Verne Decoder Transformer

This repository contains an implementation of a Transformer Decoder in PyTorch from scratch. The purpose of this project is to generate text based on Jules Verne's literary works, using the original Transformer model as proposed in the "Attention is All You Need" paper and its subsequent improvements. This is also an application of my learnings from Andrey Karpathy's latest youtube series.

▶ Usage

To use this code, first, clone the repository:

git clone https://github.com/joaoflf/transformer_decoder_pytorch.git
cd transformer_decoder_pytorch

Next, install the dependencies:

pip install -r requirements.txt

Training the Model

The train.py script trains the model. It accepts the following command line arguments:

--iters: Total iterations to train.
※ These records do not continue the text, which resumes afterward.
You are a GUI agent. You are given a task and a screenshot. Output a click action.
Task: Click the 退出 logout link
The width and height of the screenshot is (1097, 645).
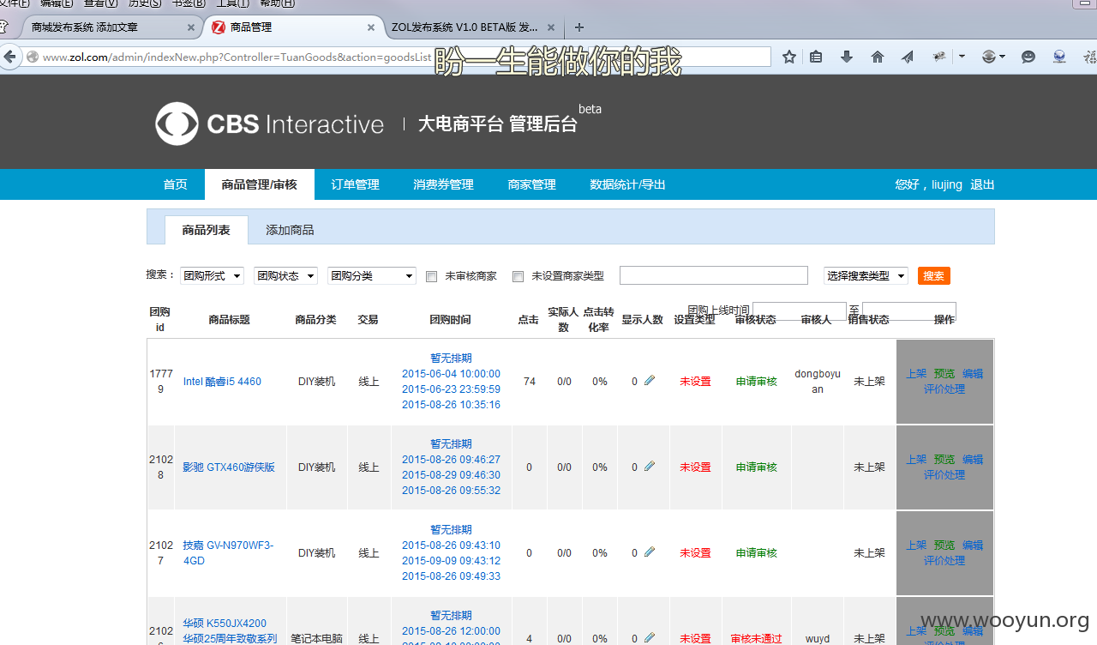982,184
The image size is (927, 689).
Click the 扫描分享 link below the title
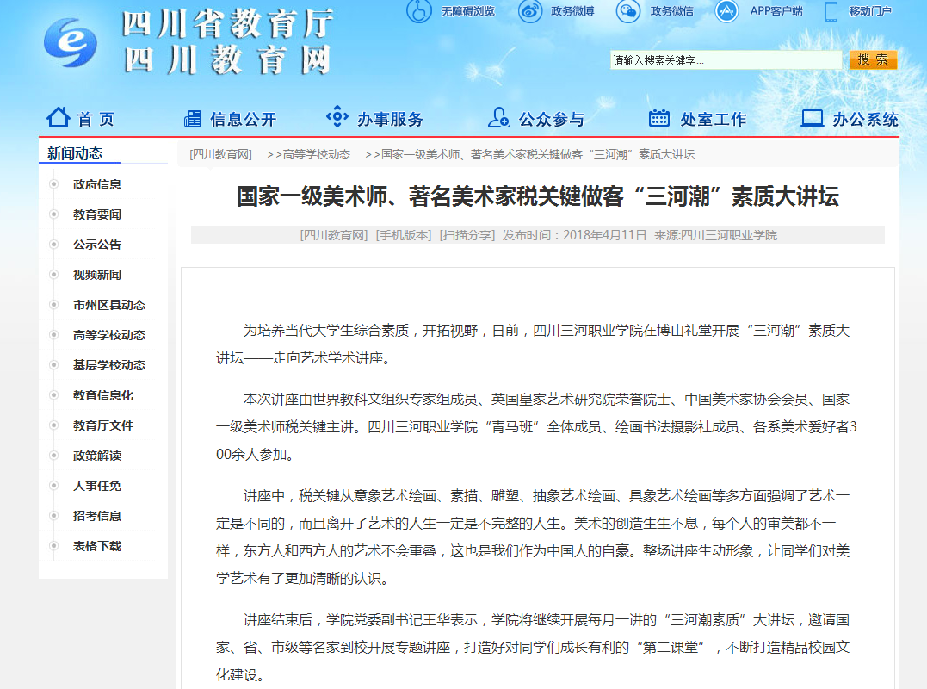pos(467,235)
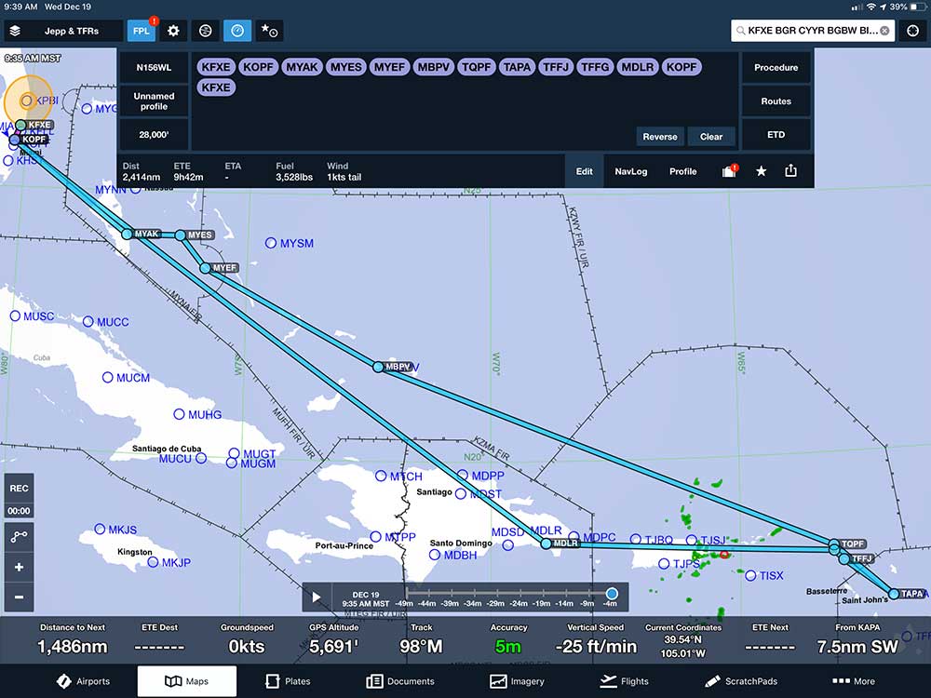Favorite this route using the star icon
The image size is (931, 698).
(x=762, y=171)
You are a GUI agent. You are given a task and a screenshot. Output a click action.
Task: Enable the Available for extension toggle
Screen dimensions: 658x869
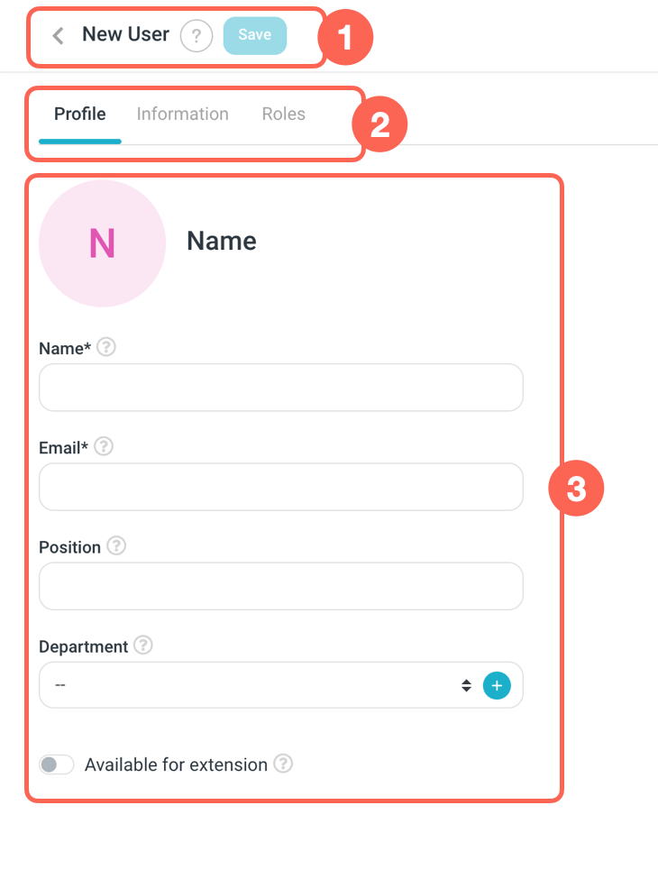click(x=56, y=764)
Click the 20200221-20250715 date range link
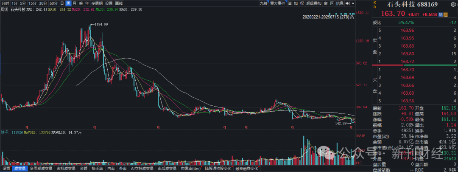The height and width of the screenshot is (172, 458). (326, 17)
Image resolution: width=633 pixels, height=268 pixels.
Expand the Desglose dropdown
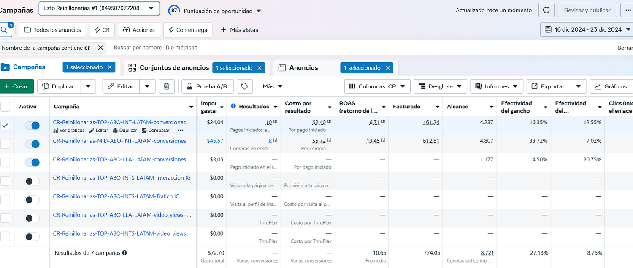coord(440,86)
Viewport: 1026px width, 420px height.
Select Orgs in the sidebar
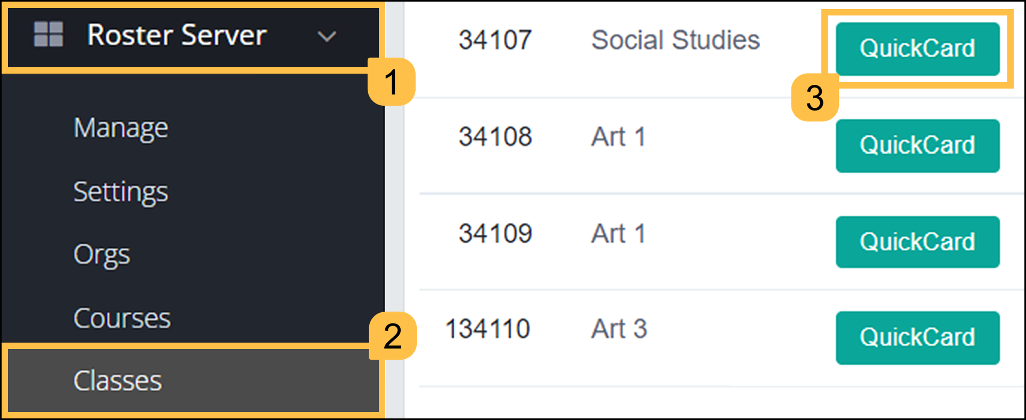tap(102, 255)
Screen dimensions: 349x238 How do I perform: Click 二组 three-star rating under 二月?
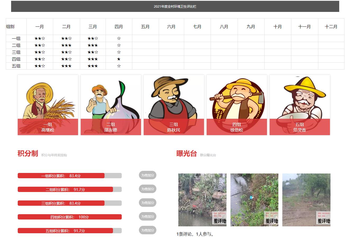click(66, 45)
Default is 5000.
--batch-size: Batch size. Default is 32.
--lr: Learning rate. Default is 3e-4.
--device: Device to use for training. Default is "cuda" if CUDA is available, otherwise "mps".
--checkpoint_dir: Directory to save the model checkpoints. Default is "checkpoints".

Example usage:

python train.py --iters 10000 --batch-size 64 --lr 1e-4 --device cuda --checkpoint_dir my_checkpoints

This will train the model for 10000 iterations with a batch size of 64, a learning rate of 1e-4, using a CUDA device for training. The model checkpoints will be saved in the my_checkpoints directory.

Generating New Text

The generate.py script generates new text from a trained model. It accepts the following command line arguments:

--checkpoint_path: Path to the model checkpoint. This argument is required.
- You can download the latest trained weights here
--num_tokens: Number of tokens to generate. Default is 100.

Example usage:

python generate.py --checkpoint_path my_checkpoints/model_state_10000.pt --num_tokens 500

This will generate 500 new tokens from the model checkpoint at my_checkpoints/model_state_10000.pt.

🏈 Game Plan

✅ Start with a basic bigram model and a basic table lookup embedding layer.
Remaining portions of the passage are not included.